Postnatal depression is one of the most common psychiatric disorders, affecting more than one in every ten women within a year of giving birth. Family history of psychiatric disorders is one of the strongest risk factors for postnatal depression, suggesting that the development of postnatal depression is heritable. However, the genetic contribution to postnatal depression is to a large extent unknown.
Our overall aim with this project is to investigate how genetics contributes to the risk for postnatal depression. First, we aim to identify specific genes that might influence the risk for postnatal depression. Second, we will evaluate the genetic overlap between postnatal depression and other major psychiatric disorders. Last, we aim to elucidate whether first onset and recurrent depression in the postnatal period reflect different disorders.
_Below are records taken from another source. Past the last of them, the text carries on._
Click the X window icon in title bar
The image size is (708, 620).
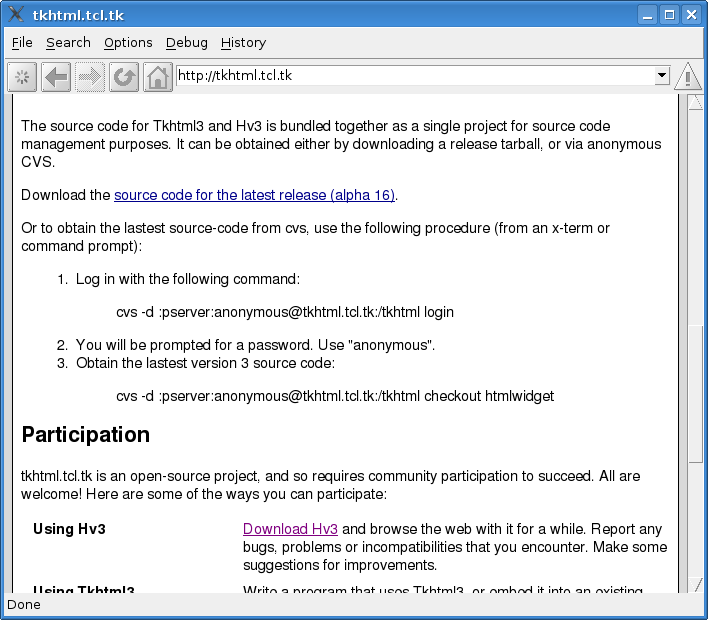pyautogui.click(x=15, y=14)
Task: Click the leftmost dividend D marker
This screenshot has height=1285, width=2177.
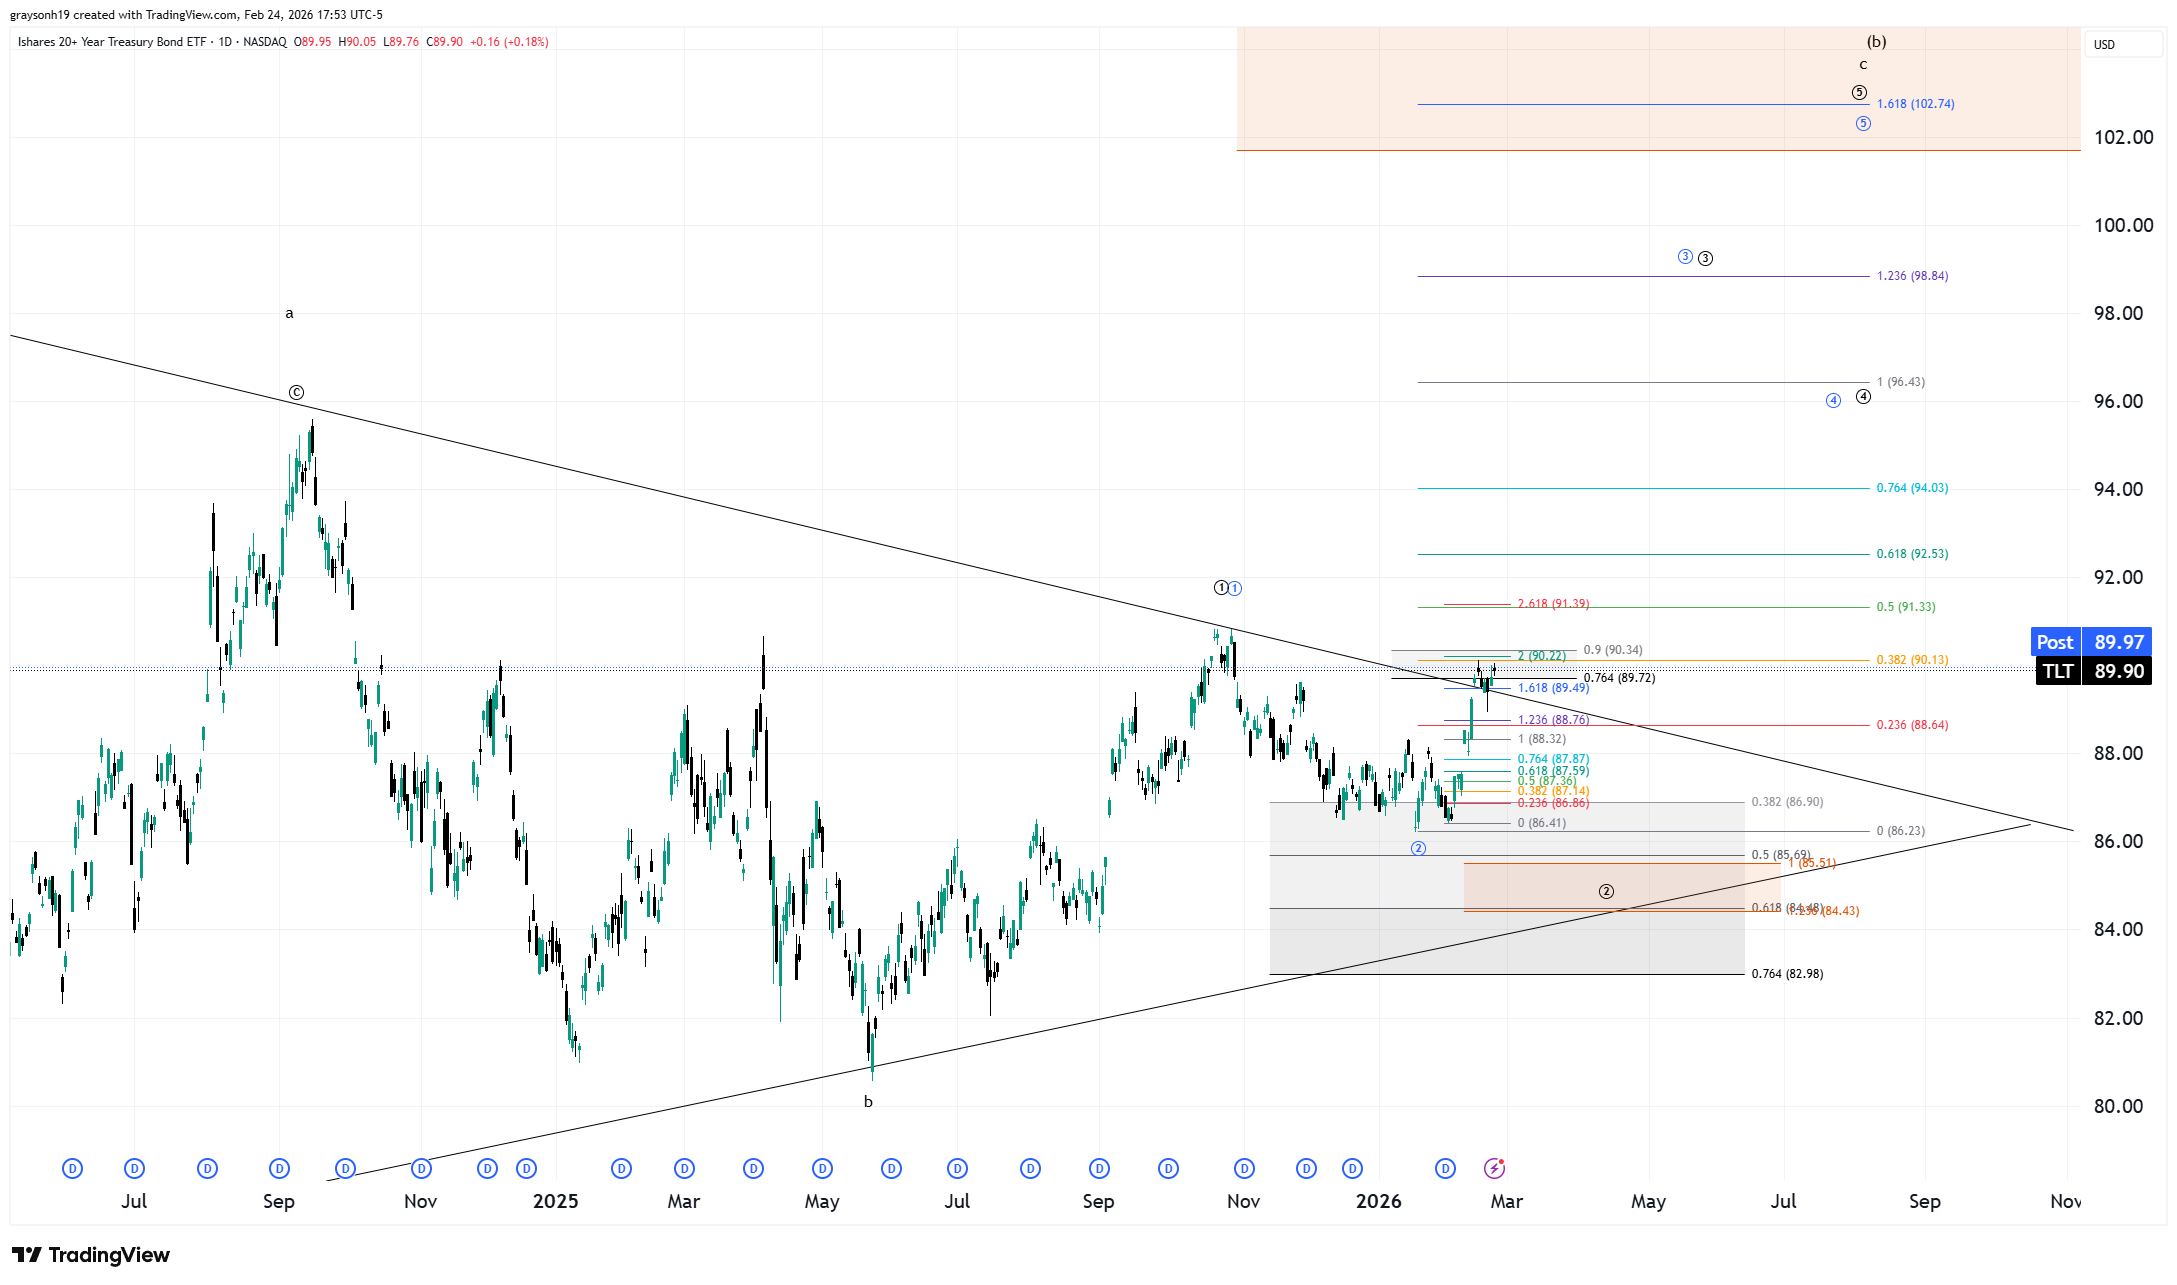Action: 72,1168

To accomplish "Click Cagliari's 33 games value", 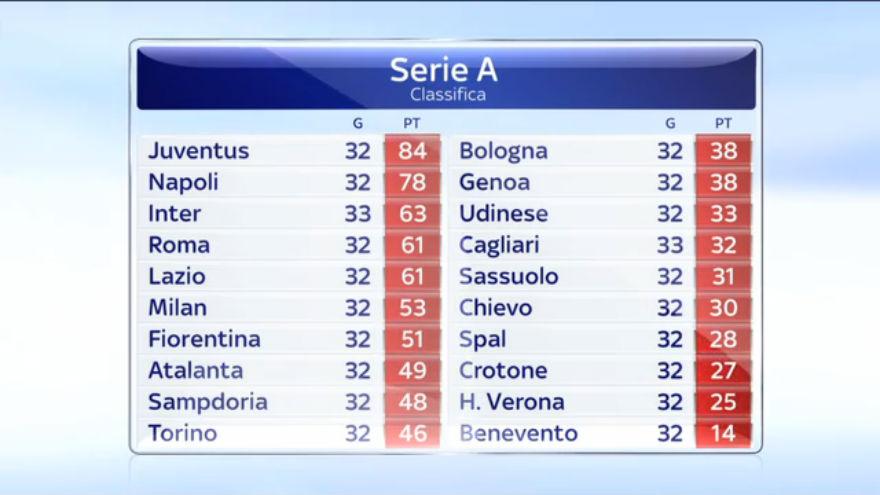I will click(x=670, y=245).
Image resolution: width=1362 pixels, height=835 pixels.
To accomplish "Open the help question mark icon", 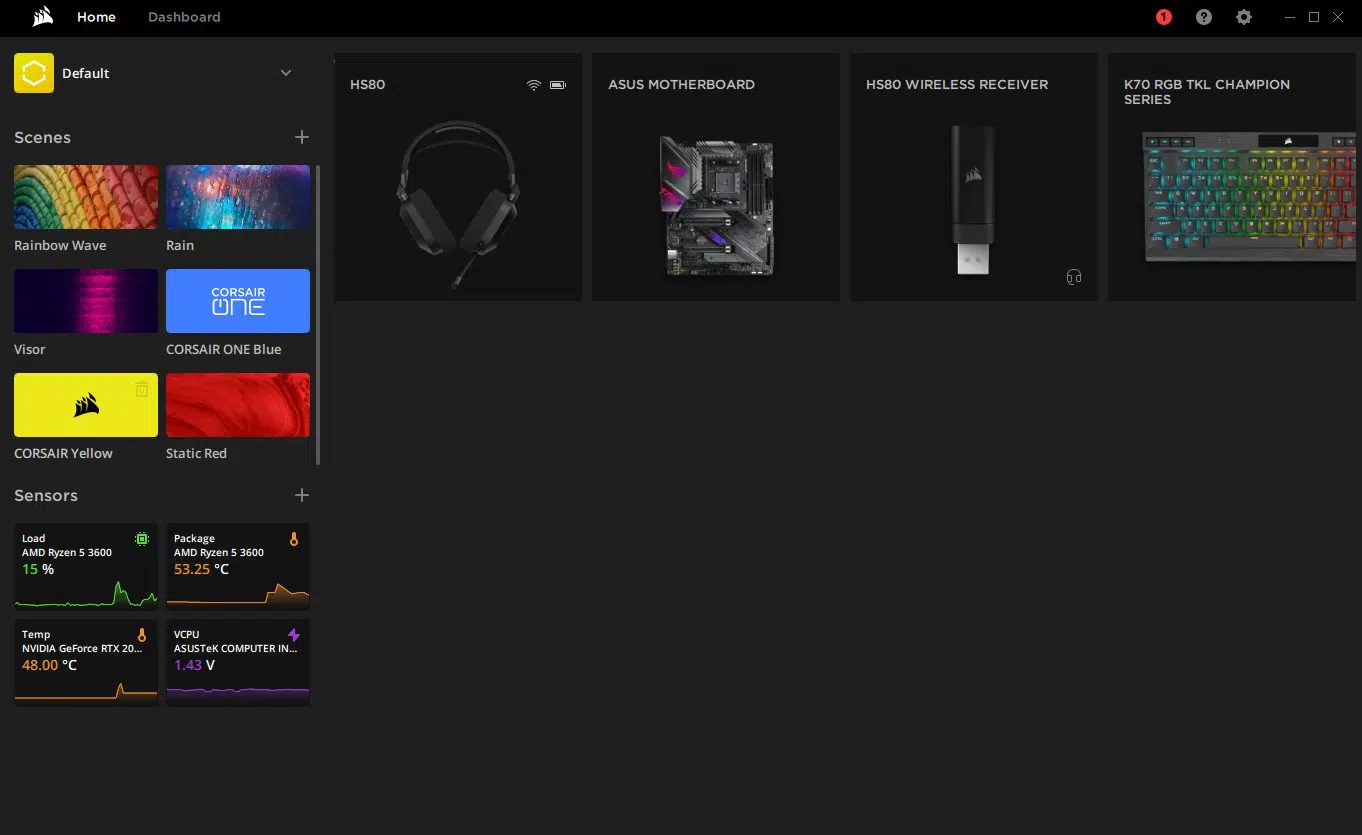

The results of this study will be of great relevance to society, and especially to women in reproductive age, as our results will broaden the knowledge of how child birth affects the mental health of women. If we can identify specific genes responsible for the increased risk for postnatal depression and their biological mechanism, we could improve therapy among affected women. By investigating the possibility of estimating a woman’s genetic risk for postnatal depression, as well as the familial risk for postnatal depression, we will evaluate the use of genetic information to identify and prevent postnatal depression in high-risk women.
The data analyses will take place during 2021 and writing of manuscripts and presentation results during 2022. We expect the results from the project to be published in late 2022.